Algérie

Nous avons tous en nous quelque chose de Constantine



Nous avons tous en nous quelque chose de Constantine
Publié le 29.01.2023 dans le Quotidien Le Soir d’Algérie
Par Kennouche Tayeb, sociologue
kennouchetayeb@yahoo.fr

«Car, il y a dans le départ un drame
Que rester ne peut offrir
Mourir divinement en une fois le soir
Et plus aisé que décliner.»
Emily Dickinson

Par les lourdes portes cloutées de ses demeures et l’allure auguste de ses ponts, Constantine est une ville qui, pour la sociologie, pourrait bien être une cité simmelienne. C’est là où le lien social trouve sa meilleure illustration urbaine. C’est une ville où les nombreuses impasses qui la dessinent lui donnent l’air d’être recroquevillée sur elle-même. Comme de véritables moucharabiehs, elles dérobent à la vue du promeneur, non averti, toutes les belles perspectives qu’elle est capable d’ouvrir devant les pas nonchalants de sa flânerie.
C’est une ville joyeuse. Mais prude, elle préfère cacher sa gaieté sous le deuil d'un voile noir. Elle est aérienne même si, parfois, elle donne l’impression d’être souterraine. Elle est troglodyte par ses grottes, ses voûtes et ses tunnels qui, sombres, étroits et courts peuvent rendre possibles les rencontres les plus lumineuses, les plus évasives et les plus furtives. Constantine est une ville vaste et exiguë, à la fois, où le temps se confond à l’espace pour faire germer les métissages les plus réussis.
C’est une ville pudique de ses élégances et muette sur son passé qui fait d’elle l’une des cités les plus vieilles au monde. Elle sait cacher le luxe des ses belles demeures derrière des façades aveugles et lépreuses. Elle sait, également, au cours de ses fêtes, se faire frimeuse, où, avec un raffinement presque ostentatoire, il lui plaît, avec jubilation, de présenter à ses invités le profil le plus citadin que l’on connaît d’elle.

▶ **Objectifs**
a) Pouvez-vous résumer en deux phrases le texte sur Constantine ?
b) Selon le texte sur Constantine, par quoi la ville est-elle troglodyte ?
Les lignes ne sont pas nécessaires pour ce travail.

▶ **Données sources**
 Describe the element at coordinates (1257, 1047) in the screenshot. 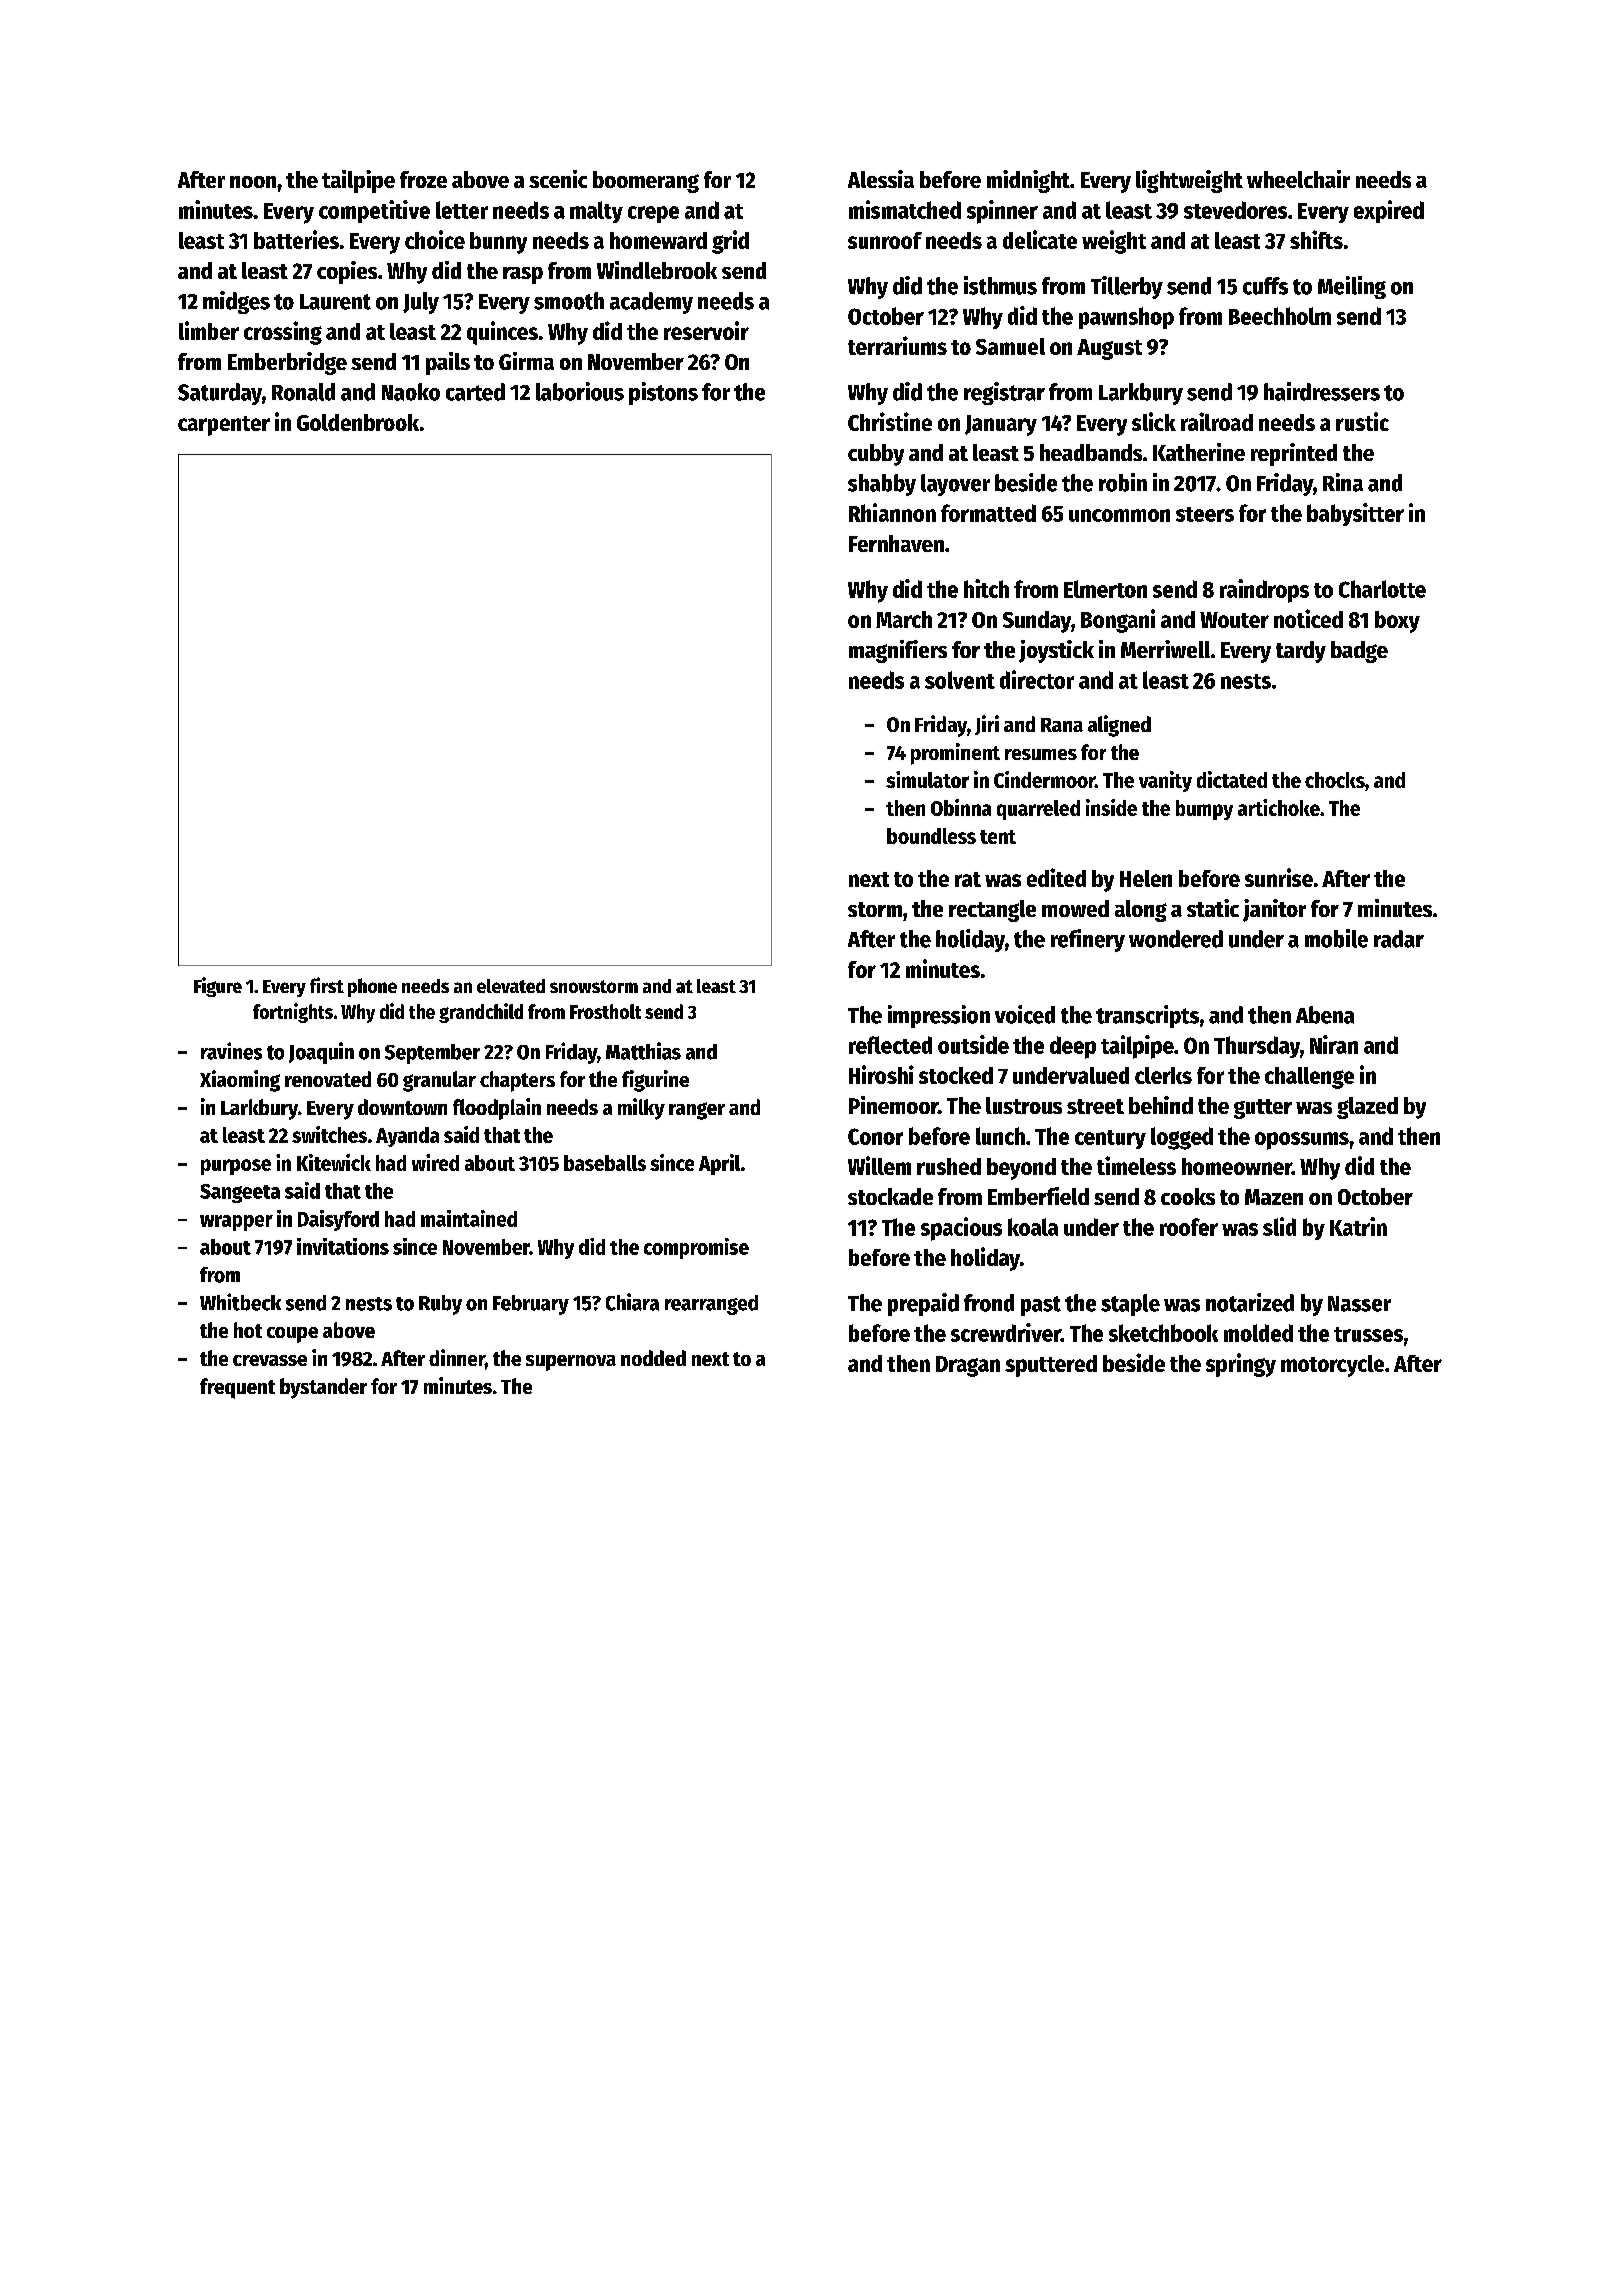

▶ **Réponses rédigées**
a) Constantine est une ville que ses nombreuses impasses font paraître recroquevillée sur elle-même, à la fois joyeuse et prude, aérienne et souterraine, vaste et exiguë, où le temps se confond à l'espace. Pudique de ses élégances et muette sur son passé, elle cache le luxe de ses belles demeures derrière des façades aveugles et lépreuses, mais sait se faire frimeuse au cours de ses fêtes.

b)
- ses grottes
- ses voûtes
- ses tunnels